December 15th, 2024

Parts of southern Quebec have front-row seat for total solar eclipse

By Morgan Lowrie and Jacob Serebrin, The Canadian Press on April 8, 2024.

Hundreds of people walk to the ASTROlab, in Lac-Megantic, Que., Monday, April 8, 2024. Thousands of spectators are expected to gather at the ASTROlab at the summit of Mont Megantic to witness the total solar eclipse. THE CANADIAN PRESS/Jacques Boissinot

MONTREAL – People gathered across southern Quebec Monday to get a rare view of a total solar eclipse.

Parts of the province will have a front-row seat for the phenomenon, which occurs when the moon passes between the Earth and the sun, blocking out sunlight for a brief period.

The astronomical observatory in Mont-Mégantic provincial park has been preparing for more than a year for Monday’s cosmic spectacle, and the 2,500 tickets available for the exclusive event were quickly snapped up.

Ticket holders will be able to view the total eclipse at the ASTROlab, located at the foot of Mont Mégantic, using binoculars or telescopes equipped with special filters.

Benoît Reeves, a scientific communicator and son of late Canadian astrophysicist Hubert Reeves, travelled from Paris to Quebec just to see the eclipse.

He organizes astronomy trips in France around phenomena such as comets, eclipses or sky observation. The Montreal-born Reeves said the conditions are perfect and the centre of the path of totality passes almost right over Mont-Mégantic.

“Because I have already witnessed eclipses and it was so moving, such a powerful feeling that, well, I have to go back,” Reeves said. “It’s like an addiction.”

The sky above the region about 200 kilometres east of Montreal was forecast to be clear, as the path of totality travels over Mont Mégantic between 3:28 p.m. and 3:32 p.m.

In Montreal, viewing events are taking place at the Old Port, Université de Montréal’s CEPSUM stadium, on the campus of McGill University and at Parc Jean-Drapeau, where thousands gathered ahead of the event.

Michelle Crotteau, of Broadway, Va., was marking an eclipse-themed 60th birthday at Parc Jean-Drapeau. Crotteau said she witnessed a total eclipse in 2017 in Tennessee and wanted to be in Montreal to experience it once again.

“I think it’s very spiritual for me, and it just makes me feel part of the universe in a very special way,” Crotteau said, sporting a T-shirt that read “totality my 60th birthday.”

Roger and Sandra Kirkham, from the British island of Jersey, off the French coast, were in Montreal celebrating their 25th wedding anniversary and admitted they hadn’t known about the eclipse until recently.

“We saw a little about it in Europe but it wasn’t quite like it is over here, so it was a nice surprise,” Sandra Kirkham said. The couple had seen a solar eclipse in Great Britain in 1999 – coincidentally the year the couple married.

Outside the Montreal Science Centre, in the city’s Old Port, hundreds of people waited in a line stretching two city blocks ahead of a handout of free eclipse glasses.
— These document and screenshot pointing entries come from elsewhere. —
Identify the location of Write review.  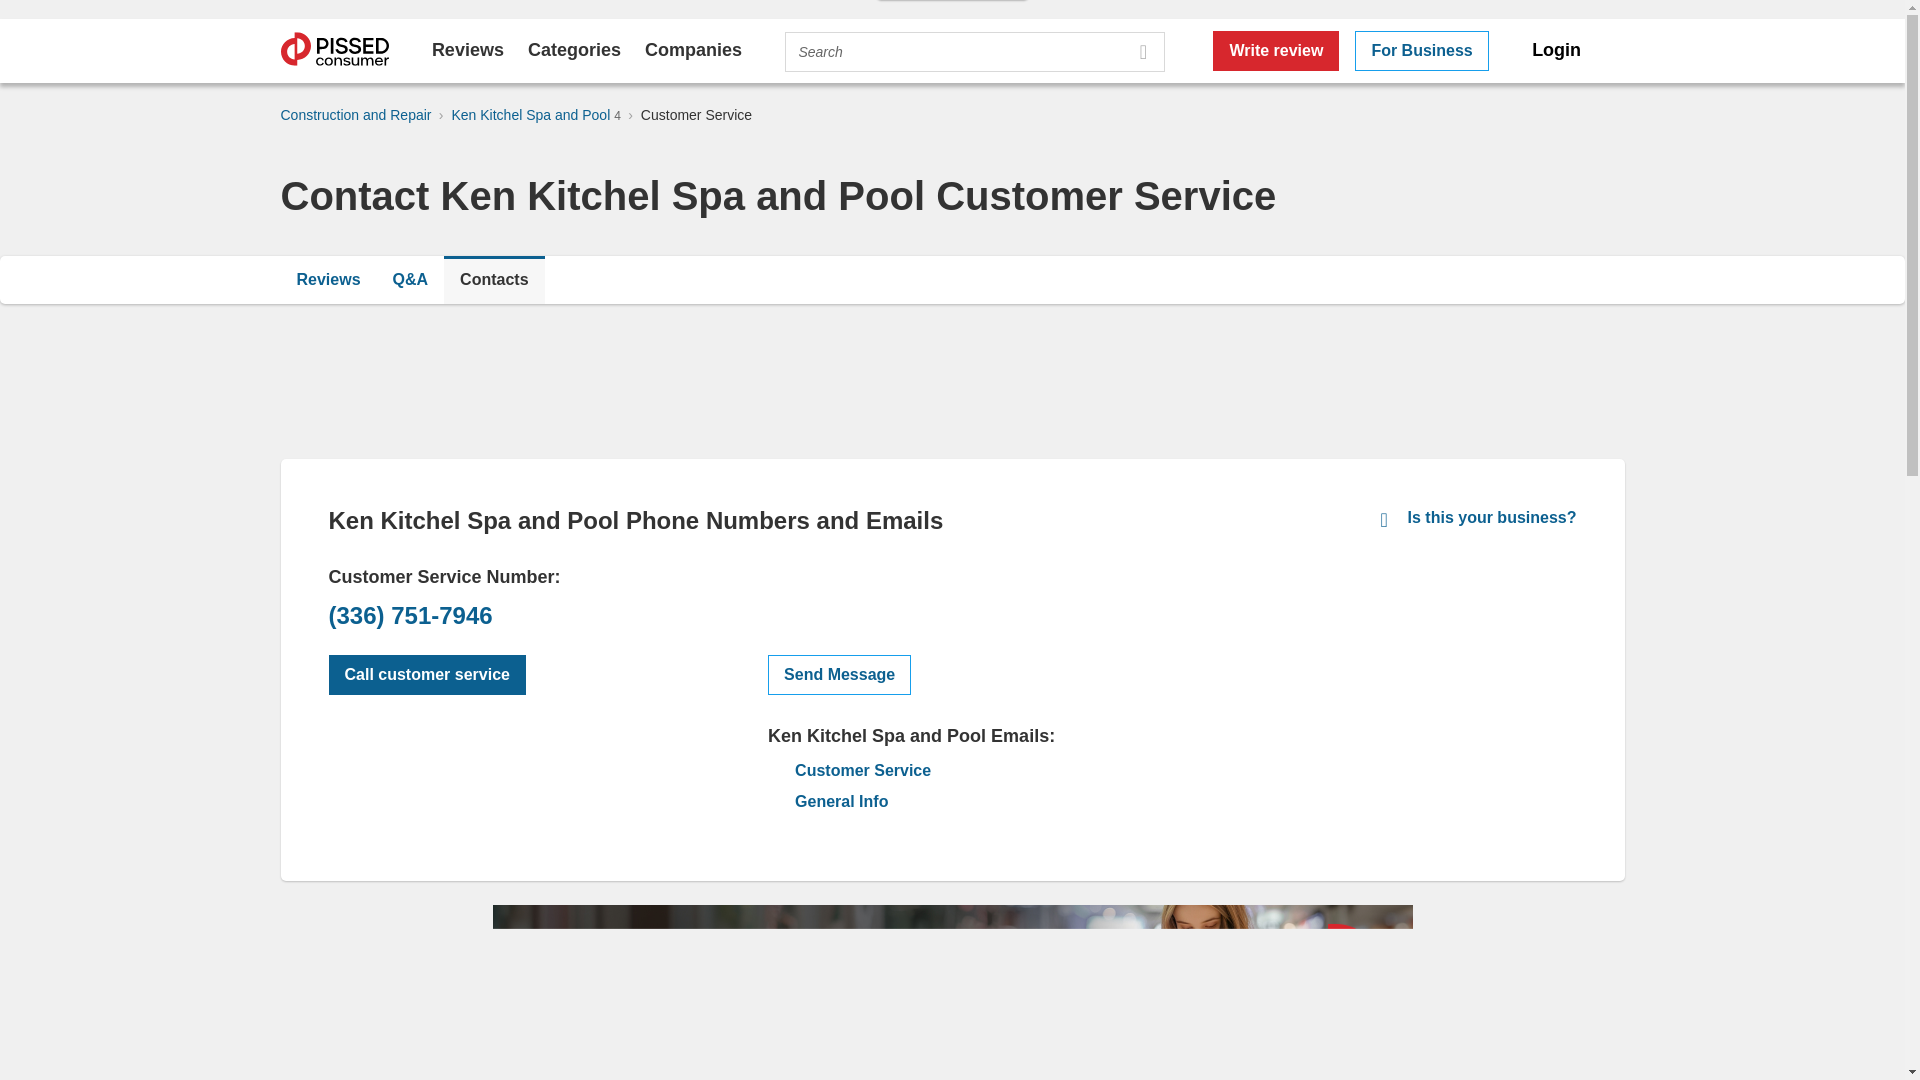
(1276, 51).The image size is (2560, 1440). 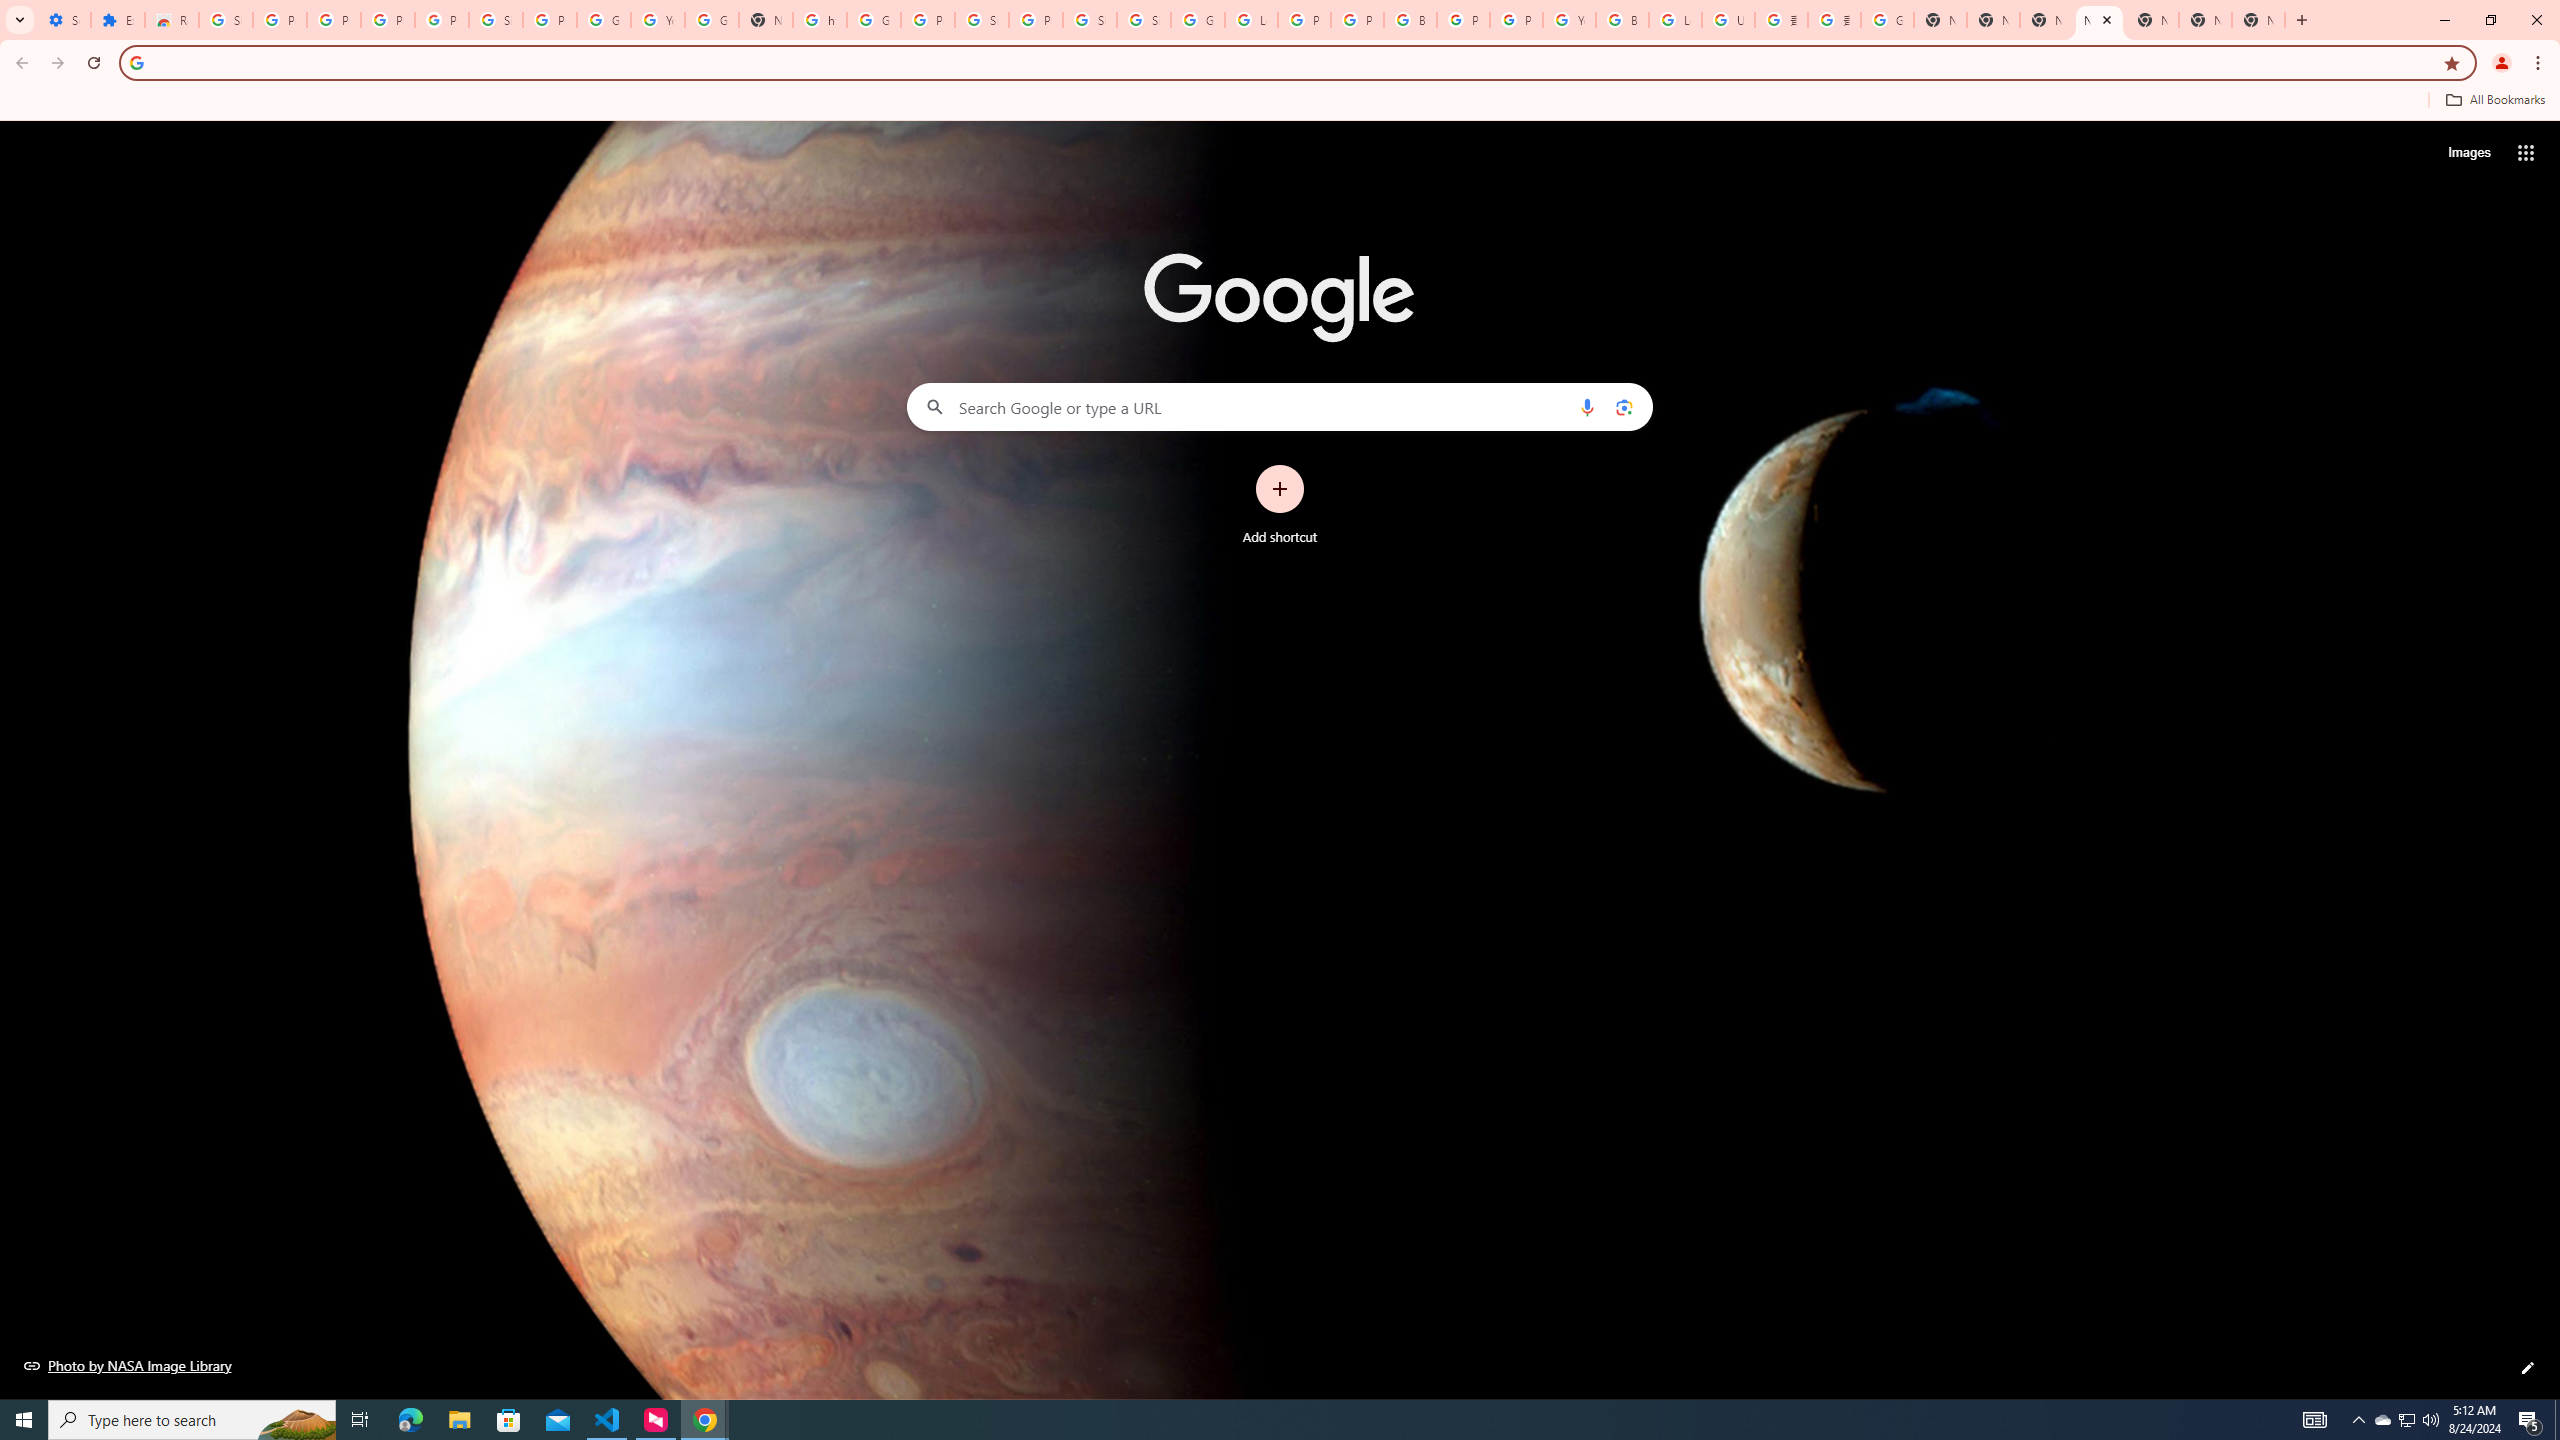 What do you see at coordinates (1356, 20) in the screenshot?
I see `Privacy Help Center - Policies Help` at bounding box center [1356, 20].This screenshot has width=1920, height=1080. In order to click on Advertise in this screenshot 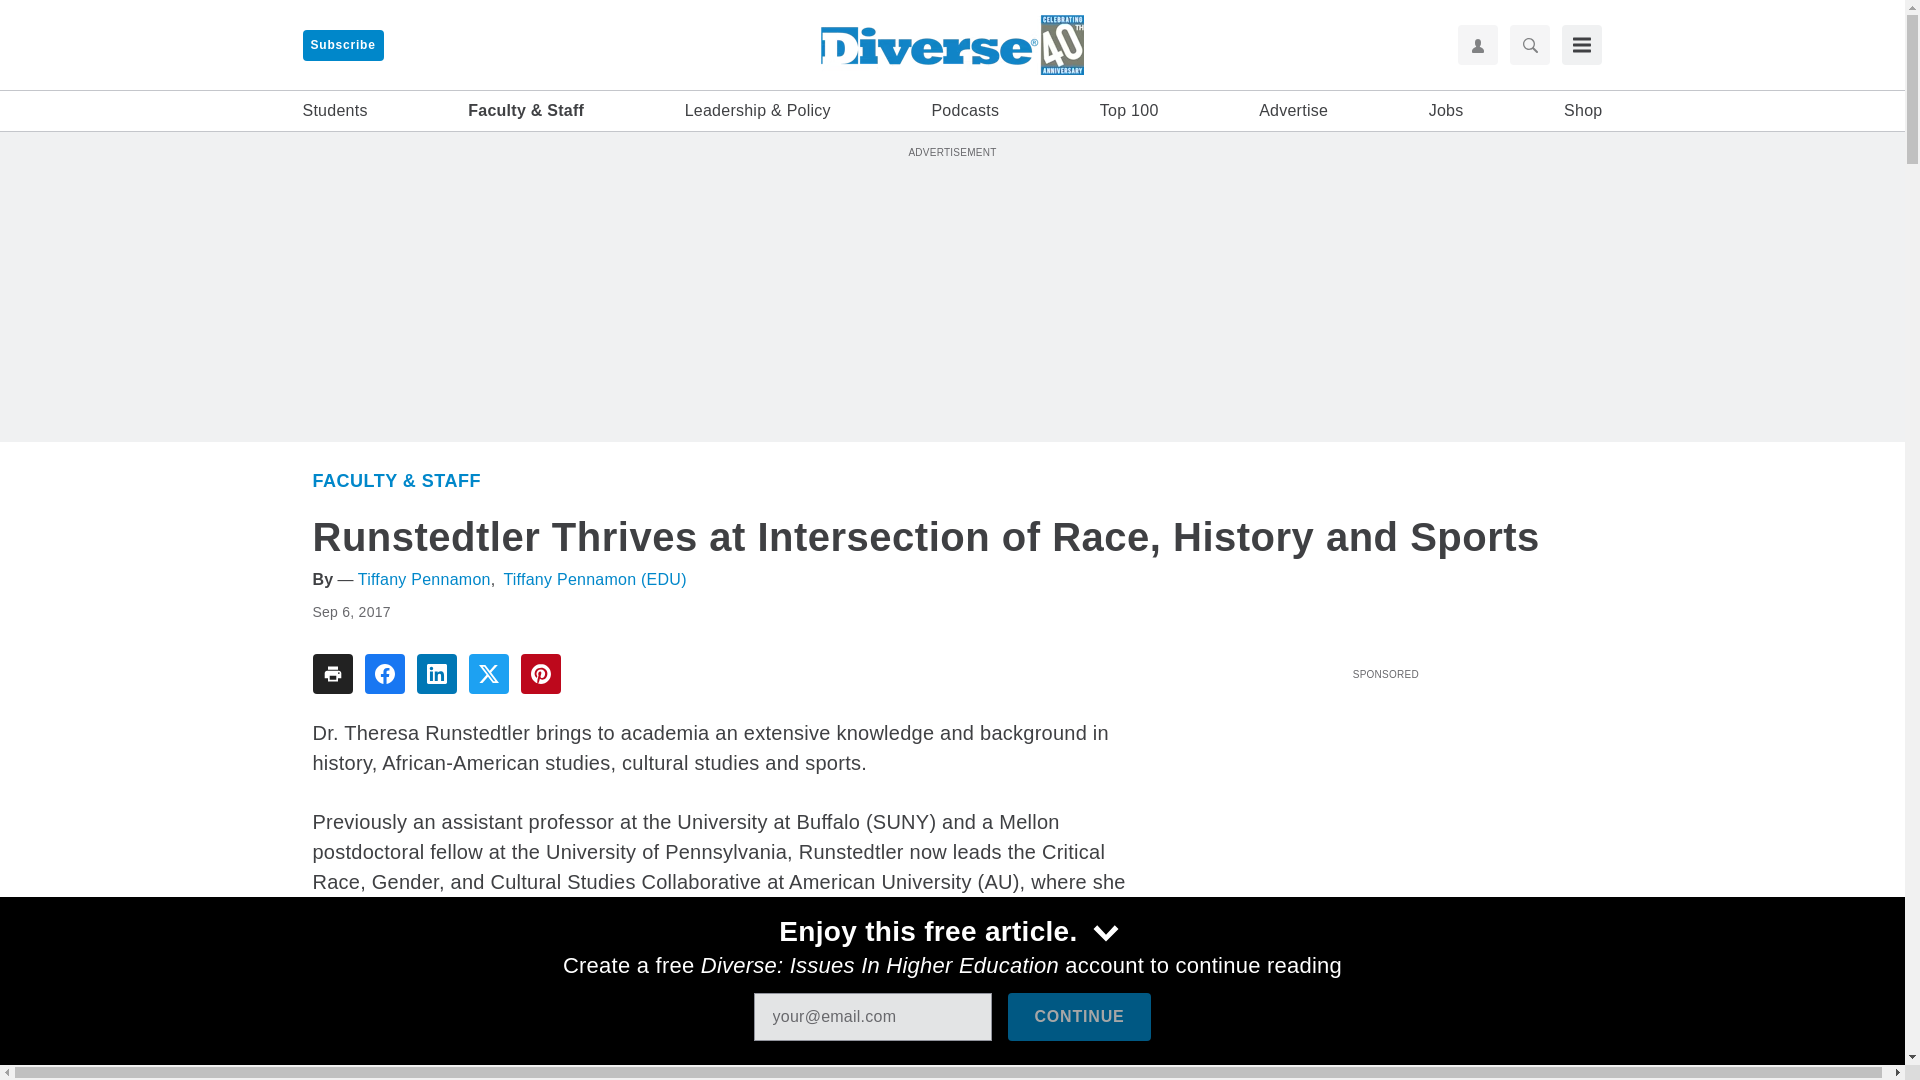, I will do `click(1294, 111)`.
As people waited, one man walked by with a sign advertising glasses for sale for $10

Ralph Bschor, who was near the front of the line, said he’d been waiting since around 11 a.m.

Bschor, who witnessed a total eclipse in 2003, travelled from Germany to Montreal for the chance to see one again. “The moment is fantastic, when its getting dark and the birds stop,” Bschor said.

Nearby, Len Seals, an optical engineer at NASA, already had his eclipse glasses. For Seals, who worked on the James Webb Space Telescope, travelling to Montreal to see the eclipse was a chance to see the natural phenomenon as it happens, in person.

“I’m used to looking at things through a computer screen and seeing images, but not with my own eyes, that’s always a different experience,” said Seals who travelled from Washington, D.C., with his wife and two children.

The telescopes he works on allow researchers to see objects billions of light-years away.

“When you’re looking at space, you look back through time,” Seals said, while the eclipse is a chance to see something as it happens.

This report by The Canadian Press was first published April 8, 2024.

– With files from Stéphane Blais in Mont-Mégantic, Que.